This Biography consists of approximately 3 pages of information about the life of John Carroll.
This section contains 619 words
(approx. 3 pages at 300 words per page)

Dictionary of Literary Biography on John Carroll

John Carroll was born in Upper Marlboro, Maryland, to a merchant father, Daniel Carroll, and a mother, Eleanor Darnall Carroll, descended from Lord Calvert, founder of the colony. He was educated at St. Omer's in France, where he was sent at the age of thirteen. Eventually, after two years of study (1753-1755) at the Jesuit novitiate in nearby Watten and three years of study in Liège, he became a member of the Jesuit order of priests who taught at the school.

Carroll was ordained at Liège in 1767 and renounced all claims to his father's estate in favor of his brothers and sisters. During 1771 he toured Europe as a tutor and kept a sketchy diary of his travels. When Pope Clement XIV suppressed the Society of Jesus in 1773, Carroll obediently left the Continent for England. One year later he returned to his parents' Maryland home at Rock Creek. Carroll was an ardent patriot, but refrained from much active participation in the war. He did, however, accompany American emissaries on an ill-fated journey to Quebec in 1776. During the war years he wrote a "Plan of Reorganization" (1782) urging former Jesuits to reengage themselves actively in the Lord's work, and he participated the following year in a convocation outside Annapolis that petitioned Rome for appointment of a clerical superior for American priests.

Carroll's pamphlet, An Address to the Roman Catholics of the United States of America (1784), perhaps his most significant literary accomplishment, was in response to what he considered an intolerant assault on liberty of conscience and the free practice of religion in America. The Reverend Charles Henry Wharton's Letter to the Roman Catholics of the city of Worcester (1784) was a widely circulated attack on the doctrines of Roman Catholicism by a former Jesuit priest. Carroll's scholarly retort was a masterful refutation of Wharton's misinformed assaults on Catholicism and a touching plea for religious tolerance and freedom of conscience. In an era of high anti-Catholic prejudice in America, Carroll's reasoned response to Wharton's harangue played an instrumental role in preparing the way for the guarantee of religious liberty that became part of the Bill of Rights attached to the United States Constitution during the 1790s.

In 1789 Carroll established a college at Georgetown, Maryland, so that Catholic boys would have a place of higher education in America. The doors of the college first opened in 1791. Later, after the Jesuits were again recognized by the church, Carroll entrusted the institution to their care. In 1790 Pius VI appointed him the first Catholic bishop of the United States.
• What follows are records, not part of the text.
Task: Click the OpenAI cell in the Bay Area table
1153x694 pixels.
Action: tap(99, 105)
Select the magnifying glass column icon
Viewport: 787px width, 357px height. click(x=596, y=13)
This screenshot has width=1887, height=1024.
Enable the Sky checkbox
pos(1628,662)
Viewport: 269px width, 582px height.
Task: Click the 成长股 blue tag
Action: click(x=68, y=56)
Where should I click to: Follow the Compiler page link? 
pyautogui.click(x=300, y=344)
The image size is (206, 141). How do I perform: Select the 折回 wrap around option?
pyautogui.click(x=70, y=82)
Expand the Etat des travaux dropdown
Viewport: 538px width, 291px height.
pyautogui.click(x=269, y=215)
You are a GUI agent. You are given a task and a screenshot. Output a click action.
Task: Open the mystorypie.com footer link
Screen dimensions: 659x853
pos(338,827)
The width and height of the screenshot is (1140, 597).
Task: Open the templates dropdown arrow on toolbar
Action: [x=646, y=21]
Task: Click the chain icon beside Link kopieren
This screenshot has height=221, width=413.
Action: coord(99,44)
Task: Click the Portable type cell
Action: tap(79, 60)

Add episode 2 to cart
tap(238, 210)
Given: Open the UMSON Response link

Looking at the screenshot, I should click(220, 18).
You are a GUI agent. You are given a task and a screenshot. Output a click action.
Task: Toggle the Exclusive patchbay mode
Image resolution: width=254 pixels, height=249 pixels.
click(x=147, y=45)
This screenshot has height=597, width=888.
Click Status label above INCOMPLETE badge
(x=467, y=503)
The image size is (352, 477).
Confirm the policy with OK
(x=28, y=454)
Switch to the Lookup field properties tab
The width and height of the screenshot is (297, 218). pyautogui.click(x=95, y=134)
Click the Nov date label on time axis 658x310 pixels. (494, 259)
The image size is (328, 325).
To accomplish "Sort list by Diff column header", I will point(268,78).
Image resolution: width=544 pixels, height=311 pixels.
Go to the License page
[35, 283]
Carroll's other major literary accomplishments included a pamphlet defending the cause of religious liberty and a long letter published over the pseudonym Pacificus that appeared in the Philadelphia Gazette of the United States on 10 June 1789. Carroll's letter was in response to a letter that had appeared in the newspaper on 9 May in which the author had argued for the exclusion of members of non-Protestant sects from public office and that "the Protestant Religion is the important bulwark of our Constitution." In response Carroll recounted the contributions of Quakers and Roman Catholics to the nation from the time of colonial settlements through the Revolution. He pled for tolerance and respect for the conscience of others.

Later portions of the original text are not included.